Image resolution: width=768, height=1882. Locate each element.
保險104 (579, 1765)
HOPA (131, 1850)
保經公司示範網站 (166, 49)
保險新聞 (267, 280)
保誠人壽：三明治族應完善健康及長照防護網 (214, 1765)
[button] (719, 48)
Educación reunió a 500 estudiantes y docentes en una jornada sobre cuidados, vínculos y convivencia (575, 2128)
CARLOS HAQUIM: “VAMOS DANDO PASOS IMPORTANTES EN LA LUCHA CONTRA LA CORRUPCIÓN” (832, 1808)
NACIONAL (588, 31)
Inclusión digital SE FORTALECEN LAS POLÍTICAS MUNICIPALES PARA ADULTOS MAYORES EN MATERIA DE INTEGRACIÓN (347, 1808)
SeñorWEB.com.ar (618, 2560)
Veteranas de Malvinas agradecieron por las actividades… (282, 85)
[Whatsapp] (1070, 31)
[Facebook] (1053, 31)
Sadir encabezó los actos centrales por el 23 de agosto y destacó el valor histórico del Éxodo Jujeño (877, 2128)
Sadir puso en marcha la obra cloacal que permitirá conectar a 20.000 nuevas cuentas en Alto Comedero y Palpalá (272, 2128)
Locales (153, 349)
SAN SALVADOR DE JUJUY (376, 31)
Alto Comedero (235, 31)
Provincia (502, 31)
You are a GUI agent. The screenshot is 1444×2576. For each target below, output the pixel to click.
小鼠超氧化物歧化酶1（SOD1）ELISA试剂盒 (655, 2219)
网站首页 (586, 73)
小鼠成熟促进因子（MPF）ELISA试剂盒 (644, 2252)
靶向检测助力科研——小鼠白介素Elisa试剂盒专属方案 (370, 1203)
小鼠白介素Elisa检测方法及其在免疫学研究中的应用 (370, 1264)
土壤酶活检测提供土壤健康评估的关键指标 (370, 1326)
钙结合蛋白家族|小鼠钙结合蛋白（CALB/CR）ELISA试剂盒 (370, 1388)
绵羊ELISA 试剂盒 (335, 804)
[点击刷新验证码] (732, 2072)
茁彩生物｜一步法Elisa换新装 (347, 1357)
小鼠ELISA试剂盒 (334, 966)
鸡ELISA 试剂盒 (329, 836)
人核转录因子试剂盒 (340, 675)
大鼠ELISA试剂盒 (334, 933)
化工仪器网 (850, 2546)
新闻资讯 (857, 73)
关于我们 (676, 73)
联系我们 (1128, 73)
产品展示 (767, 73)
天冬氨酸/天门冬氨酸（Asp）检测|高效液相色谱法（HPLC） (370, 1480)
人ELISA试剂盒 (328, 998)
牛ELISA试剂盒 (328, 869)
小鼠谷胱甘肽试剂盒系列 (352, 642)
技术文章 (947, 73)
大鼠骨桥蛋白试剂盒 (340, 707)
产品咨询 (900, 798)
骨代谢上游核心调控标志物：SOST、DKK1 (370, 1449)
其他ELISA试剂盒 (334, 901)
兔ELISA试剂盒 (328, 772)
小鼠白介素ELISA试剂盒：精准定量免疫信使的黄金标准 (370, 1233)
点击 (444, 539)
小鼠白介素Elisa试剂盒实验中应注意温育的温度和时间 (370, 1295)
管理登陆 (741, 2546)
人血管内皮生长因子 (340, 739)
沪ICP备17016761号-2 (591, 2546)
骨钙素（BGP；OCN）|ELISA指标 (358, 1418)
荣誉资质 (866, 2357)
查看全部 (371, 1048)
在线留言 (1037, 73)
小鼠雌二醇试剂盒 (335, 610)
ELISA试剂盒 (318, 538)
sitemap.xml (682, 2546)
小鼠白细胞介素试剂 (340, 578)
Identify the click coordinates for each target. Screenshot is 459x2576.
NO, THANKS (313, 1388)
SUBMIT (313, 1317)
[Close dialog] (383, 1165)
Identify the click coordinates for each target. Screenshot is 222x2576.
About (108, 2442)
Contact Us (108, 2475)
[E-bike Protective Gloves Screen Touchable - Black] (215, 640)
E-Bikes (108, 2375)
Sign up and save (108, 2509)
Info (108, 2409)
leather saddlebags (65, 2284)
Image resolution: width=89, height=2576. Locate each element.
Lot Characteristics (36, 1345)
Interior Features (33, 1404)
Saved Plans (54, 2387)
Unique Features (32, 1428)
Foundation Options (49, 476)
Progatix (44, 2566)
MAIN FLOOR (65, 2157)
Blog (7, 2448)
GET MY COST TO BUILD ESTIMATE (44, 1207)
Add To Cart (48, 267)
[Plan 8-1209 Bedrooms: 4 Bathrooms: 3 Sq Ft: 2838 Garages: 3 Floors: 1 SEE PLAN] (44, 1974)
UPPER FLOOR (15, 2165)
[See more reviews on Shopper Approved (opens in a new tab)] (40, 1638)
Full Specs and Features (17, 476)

◆ ◆ ◆ ◆ ◆ ◆ ◆

• **Exercise goal**
Leaving every word in place, retype all of the listing.

• **Answer for this exercise**
Image resolution: width=768, height=1882. Locate each element.
保險104 (579, 1765)
HOPA (131, 1850)
保經公司示範網站 (166, 49)
保險新聞 (267, 280)
保誠人壽：三明治族應完善健康及長照防護網 (214, 1765)
[button] (719, 48)
Educación reunió a 500 estudiantes y docentes en una jornada sobre cuidados, vínculos y convivencia (575, 2128)
CARLOS HAQUIM: “VAMOS DANDO PASOS IMPORTANTES EN LA LUCHA CONTRA LA CORRUPCIÓN” (832, 1808)
NACIONAL (588, 31)
Inclusión digital SE FORTALECEN LAS POLÍTICAS MUNICIPALES PARA ADULTOS MAYORES EN MATERIA DE INTEGRACIÓN (347, 1808)
SeñorWEB.com.ar (618, 2560)
Veteranas de Malvinas agradecieron por las actividades… (282, 85)
[Whatsapp] (1070, 31)
[Facebook] (1053, 31)
Sadir encabezó los actos centrales por el 23 de agosto y destacó el valor histórico del Éxodo Jujeño (877, 2128)
Sadir puso en marcha la obra cloacal que permitirá conectar a 20.000 nuevas cuentas en Alto Comedero y Palpalá (272, 2128)
Locales (153, 349)
SAN SALVADOR DE JUJUY (376, 31)
Alto Comedero (235, 31)
Provincia (502, 31)
You are a GUI agent. The screenshot is 1444×2576. For each target below, output the pixel to click.
小鼠超氧化物歧化酶1（SOD1）ELISA试剂盒 (655, 2219)
网站首页 (586, 73)
小鼠成熟促进因子（MPF）ELISA试剂盒 (644, 2252)
靶向检测助力科研——小鼠白介素Elisa试剂盒专属方案 (370, 1203)
小鼠白介素Elisa检测方法及其在免疫学研究中的应用 (370, 1264)
土壤酶活检测提供土壤健康评估的关键指标 (370, 1326)
钙结合蛋白家族|小鼠钙结合蛋白（CALB/CR）ELISA试剂盒 (370, 1388)
绵羊ELISA 试剂盒 (335, 804)
[点击刷新验证码] (732, 2072)
茁彩生物｜一步法Elisa换新装 (347, 1357)
小鼠ELISA试剂盒 (334, 966)
鸡ELISA 试剂盒 (329, 836)
人核转录因子试剂盒 (340, 675)
大鼠ELISA试剂盒 (334, 933)
化工仪器网 (850, 2546)
新闻资讯 (857, 73)
关于我们 (676, 73)
联系我们 (1128, 73)
产品展示 (767, 73)
天冬氨酸/天门冬氨酸（Asp）检测|高效液相色谱法（HPLC） (370, 1480)
人ELISA试剂盒 (328, 998)
牛ELISA试剂盒 (328, 869)
小鼠谷胱甘肽试剂盒系列 (352, 642)
技术文章 (947, 73)
大鼠骨桥蛋白试剂盒 (340, 707)
产品咨询 (900, 798)
骨代谢上游核心调控标志物：SOST、DKK1 (370, 1449)
其他ELISA试剂盒 (334, 901)
兔ELISA试剂盒 (328, 772)
小鼠白介素ELISA试剂盒：精准定量免疫信使的黄金标准 (370, 1233)
点击 (444, 539)
小鼠白介素Elisa试剂盒实验中应注意温育的温度和时间 (370, 1295)
管理登陆 (741, 2546)
人血管内皮生长因子 (340, 739)
沪ICP备17016761号-2 (591, 2546)
骨钙素（BGP；OCN）|ELISA指标 (358, 1418)
荣誉资质 (866, 2357)
查看全部 (371, 1048)
在线留言 (1037, 73)
小鼠雌二醇试剂盒 (335, 610)
ELISA试剂盒 (318, 538)
sitemap.xml (682, 2546)
小鼠白细胞介素试剂 (340, 578)
Identify the click coordinates for each target. Screenshot is 459x2576.
NO, THANKS (313, 1388)
SUBMIT (313, 1317)
[Close dialog] (383, 1165)
Identify the click coordinates for each target. Screenshot is 222x2576.
About (108, 2442)
Contact Us (108, 2475)
[E-bike Protective Gloves Screen Touchable - Black] (215, 640)
E-Bikes (108, 2375)
Sign up and save (108, 2509)
Info (108, 2409)
leather saddlebags (65, 2284)
Image resolution: width=89, height=2576. Locate each element.
Lot Characteristics (36, 1345)
Interior Features (33, 1404)
Saved Plans (54, 2387)
Unique Features (32, 1428)
Foundation Options (49, 476)
Progatix (44, 2566)
MAIN FLOOR (65, 2157)
Blog (7, 2448)
GET MY COST TO BUILD ESTIMATE (44, 1207)
Add To Cart (48, 267)
[Plan 8-1209 Bedrooms: 4 Bathrooms: 3 Sq Ft: 2838 Garages: 3 Floors: 1 SEE PLAN] (44, 1974)
UPPER FLOOR (15, 2165)
[See more reviews on Shopper Approved (opens in a new tab)] (40, 1638)
Full Specs and Features (17, 476)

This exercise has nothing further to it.